Data rows:
——

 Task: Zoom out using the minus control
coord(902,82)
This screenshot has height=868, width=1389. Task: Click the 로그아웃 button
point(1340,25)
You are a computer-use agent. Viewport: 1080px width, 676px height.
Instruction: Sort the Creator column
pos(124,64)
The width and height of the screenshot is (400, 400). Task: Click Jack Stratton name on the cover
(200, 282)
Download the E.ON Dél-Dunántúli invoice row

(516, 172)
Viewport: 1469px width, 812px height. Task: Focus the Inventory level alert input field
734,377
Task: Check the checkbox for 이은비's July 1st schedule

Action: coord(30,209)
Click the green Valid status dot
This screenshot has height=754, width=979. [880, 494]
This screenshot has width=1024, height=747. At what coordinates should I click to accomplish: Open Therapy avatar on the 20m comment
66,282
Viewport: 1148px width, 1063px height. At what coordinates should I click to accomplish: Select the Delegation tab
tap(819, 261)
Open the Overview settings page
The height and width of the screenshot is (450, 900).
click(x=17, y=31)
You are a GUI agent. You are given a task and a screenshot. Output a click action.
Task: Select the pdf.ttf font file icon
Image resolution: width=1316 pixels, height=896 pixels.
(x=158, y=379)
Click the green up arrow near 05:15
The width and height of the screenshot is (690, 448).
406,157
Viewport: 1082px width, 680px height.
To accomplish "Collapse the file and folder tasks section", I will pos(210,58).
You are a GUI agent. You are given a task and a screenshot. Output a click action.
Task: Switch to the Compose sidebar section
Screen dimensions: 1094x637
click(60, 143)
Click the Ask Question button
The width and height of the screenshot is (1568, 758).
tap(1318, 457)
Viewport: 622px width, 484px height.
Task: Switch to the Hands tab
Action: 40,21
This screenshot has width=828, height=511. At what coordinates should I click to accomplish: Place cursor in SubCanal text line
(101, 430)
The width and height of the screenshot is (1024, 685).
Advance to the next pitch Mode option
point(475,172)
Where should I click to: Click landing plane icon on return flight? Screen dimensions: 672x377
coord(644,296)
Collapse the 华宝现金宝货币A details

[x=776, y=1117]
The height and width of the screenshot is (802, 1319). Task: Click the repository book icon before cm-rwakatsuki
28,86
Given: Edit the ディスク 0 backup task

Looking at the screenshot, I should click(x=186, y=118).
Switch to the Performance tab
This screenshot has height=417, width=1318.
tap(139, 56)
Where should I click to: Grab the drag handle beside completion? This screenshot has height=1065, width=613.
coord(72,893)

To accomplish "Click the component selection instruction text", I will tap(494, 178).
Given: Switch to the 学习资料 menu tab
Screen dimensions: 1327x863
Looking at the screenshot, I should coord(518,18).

——

Copy the lines exactly, beginning at the line that contains "The width and height of the screenshot is (1024, 685)." and stopping after the last line.

The width and height of the screenshot is (1024, 685).
Advance to the next pitch Mode option
point(475,172)
Where should I click to: Click landing plane icon on return flight? Screen dimensions: 672x377
coord(644,296)
Collapse the 华宝现金宝货币A details

[x=776, y=1117]
The height and width of the screenshot is (802, 1319). Task: Click the repository book icon before cm-rwakatsuki
28,86
Given: Edit the ディスク 0 backup task

Looking at the screenshot, I should click(x=186, y=118).
Switch to the Performance tab
This screenshot has height=417, width=1318.
tap(139, 56)
Where should I click to: Grab the drag handle beside completion? This screenshot has height=1065, width=613.
coord(72,893)

To accomplish "Click the component selection instruction text", I will tap(494, 178).
Given: Switch to the 学习资料 menu tab
Screen dimensions: 1327x863
Looking at the screenshot, I should coord(518,18).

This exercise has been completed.